Triklosanın aynı zamanda bakterilerin antibiyotiklere karşı direnç kazanmasına sebep olmakta bu şekilde birçok ilacın bakterilere karşı etkisini zayıflatarak tedavi sürecini uzattığı yönünde ortaya koyan çalışmalarda mevcuttur. Özellikle anneler için hijyen ve antibakteriyel gibi kelimeler tılsımlı kelimelerdir. Yeni birçok virüs türlerinin de sıkça telaffuz edildiği günümüzde; doğal olarak yavrularının sağlığı için endişe etmeleri, onları bu tür kimyasallar içeren ürünleri kullanmaya yönlendirmektedir. Üreticiler içinse bu durum fırsat değerlendirme anlamında, bulunmaz bir nimettir. Bu arz-talep son yıllarda antibakteriyel ürünlerin patlama yapmasına sebep olmuştur.
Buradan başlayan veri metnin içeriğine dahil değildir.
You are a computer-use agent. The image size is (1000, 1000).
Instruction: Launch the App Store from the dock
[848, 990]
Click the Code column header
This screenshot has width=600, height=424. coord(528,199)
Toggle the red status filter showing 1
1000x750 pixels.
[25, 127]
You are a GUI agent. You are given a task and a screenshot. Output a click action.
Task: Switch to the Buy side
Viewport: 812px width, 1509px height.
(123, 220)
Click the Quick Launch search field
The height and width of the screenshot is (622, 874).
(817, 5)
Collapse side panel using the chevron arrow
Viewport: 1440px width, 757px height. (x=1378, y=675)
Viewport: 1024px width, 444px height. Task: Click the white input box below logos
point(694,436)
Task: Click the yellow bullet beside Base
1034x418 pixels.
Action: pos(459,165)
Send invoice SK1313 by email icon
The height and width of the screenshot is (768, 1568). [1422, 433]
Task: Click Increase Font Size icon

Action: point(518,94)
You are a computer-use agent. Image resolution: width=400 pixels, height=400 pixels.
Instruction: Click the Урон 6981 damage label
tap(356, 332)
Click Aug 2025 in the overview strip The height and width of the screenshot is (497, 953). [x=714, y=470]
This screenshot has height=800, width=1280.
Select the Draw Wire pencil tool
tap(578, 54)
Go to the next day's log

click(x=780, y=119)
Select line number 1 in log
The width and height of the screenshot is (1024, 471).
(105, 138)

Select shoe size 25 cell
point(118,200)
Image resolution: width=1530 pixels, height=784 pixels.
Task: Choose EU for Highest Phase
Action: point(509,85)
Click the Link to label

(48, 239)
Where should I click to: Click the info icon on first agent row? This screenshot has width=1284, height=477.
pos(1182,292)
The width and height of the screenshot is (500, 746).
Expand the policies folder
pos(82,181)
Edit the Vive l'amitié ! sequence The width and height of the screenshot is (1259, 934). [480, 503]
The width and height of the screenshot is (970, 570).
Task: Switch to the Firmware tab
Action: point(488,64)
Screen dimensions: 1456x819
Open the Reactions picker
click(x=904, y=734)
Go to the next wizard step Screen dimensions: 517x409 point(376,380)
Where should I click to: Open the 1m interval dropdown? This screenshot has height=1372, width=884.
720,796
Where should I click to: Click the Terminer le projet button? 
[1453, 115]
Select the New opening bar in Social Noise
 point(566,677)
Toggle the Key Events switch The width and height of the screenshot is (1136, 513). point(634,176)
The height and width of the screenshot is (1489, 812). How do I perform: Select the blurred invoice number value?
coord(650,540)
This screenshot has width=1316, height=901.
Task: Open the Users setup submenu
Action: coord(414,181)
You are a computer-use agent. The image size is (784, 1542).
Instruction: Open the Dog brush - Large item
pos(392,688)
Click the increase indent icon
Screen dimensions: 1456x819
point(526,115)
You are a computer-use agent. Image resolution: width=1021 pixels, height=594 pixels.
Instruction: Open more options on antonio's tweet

Kaynaklar: - Euronews / tr.euronews.com - Eduard Smulders, Wolfgang Rybinski, Eric Sung, Wilfried Rähse, Josef Steber, Frederike Wiebel, Anette Nordskog, “Laundry Detergents” in Ullmann’s Encyclopedia of Industrial Chemistry 2002, Wiley-VCH, Weinheim - CIR publication (1983). “Final Report on the Safety Assessment of Sodium Lauryl Sulfate and Ammonium Lauryl Sulfate”. International Journal of Toxicology 2 (7): 127–181 - www.wikipedia.org - Philip W. Harvey, David J. Everett “Significance of the detection of esters of p-hydroxybenzoic acid (parabens) in human breast tumoursJournal of Applied Toxicology, Volume 24, Issue 1, pages 1–4, January/February 2004. - www.fda.gov/Cosmetics/ ProductandIngredientSafety A. Rasim Küçükusta” Antibakteriyel sabun ve diş macunlarına dikkat!” 03 Eylül 2011,Zaman. -www.gıdaraporu.com/triklosan_g.htm.
DİŞ MACUNLARININ “İÇİNDEKİLER” KISMINI OKUDUĞUMUZDA YAZILANLARI ANLAYABİLMEK İÇİN İYİ BİR KİMYA BİLGİSİNE SAHİP OLMAMIZ GEREKİYOR.